L’ospedale di Giulianova deve essere il secondo per importanza in ambito provinciale dopo quello di Teramo: e’ logico e razionale!

Il consiglio comunale che si è tenuto al Kursaal il 27 marzo, mal preparato e mal gestito, è stato per buona parte un’occasione mancata per tutelare meglio la nostra città in campo sanitario. Giulianova avrebbe avuto maggiore forza contrattuale nei confronti della Regione e del manager della ASL se tutti i consiglieri, di maggioranza e di opposizione, avessero definito in precedenza una piattaforma unitaria di richieste ben argomentate.

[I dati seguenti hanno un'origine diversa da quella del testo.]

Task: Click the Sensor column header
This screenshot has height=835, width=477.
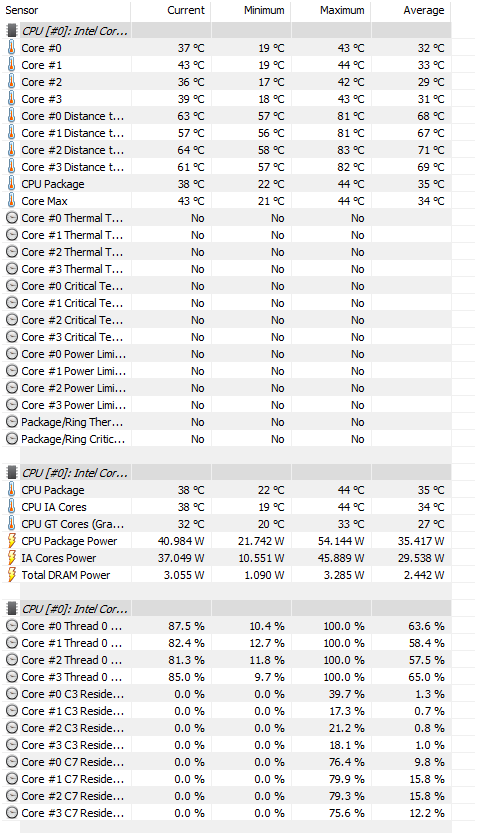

Purtroppo, però, la commissione consiliare della sanità non si riunisce da circa un anno ed invano è stato richiesto da Il Cittadino Governante in occasione della stesura dell’Atto aziendale da parte del prof. Varrassi. Sarebbe stato più logico, inoltre,  che il manager della ASL e il sub-commissario regionale Baraldi dicessero cosa  prevedevano per Giulianova e che poi i consiglieri replicassero, lasciando al governatore Chiodi le conclusioni. Il presidente del consiglio comunale sembrava aver recepito, seppur in extremis, questa nostra proposta e invece i consiglieri hanno dovuto parlare prima, al buio e senza possibilità di replica!
Come si può valutare, comunque, questo ennesimo consiglio sull’ospedale?
Un po’ è stato la solita  passerella, un po’ ha aiutato a capire le intenzioni di chi governa, complessivamente è stato poco produttivo. Occasioni così importanti non andrebbero sciupate, specie se le si è inseguite a lungo.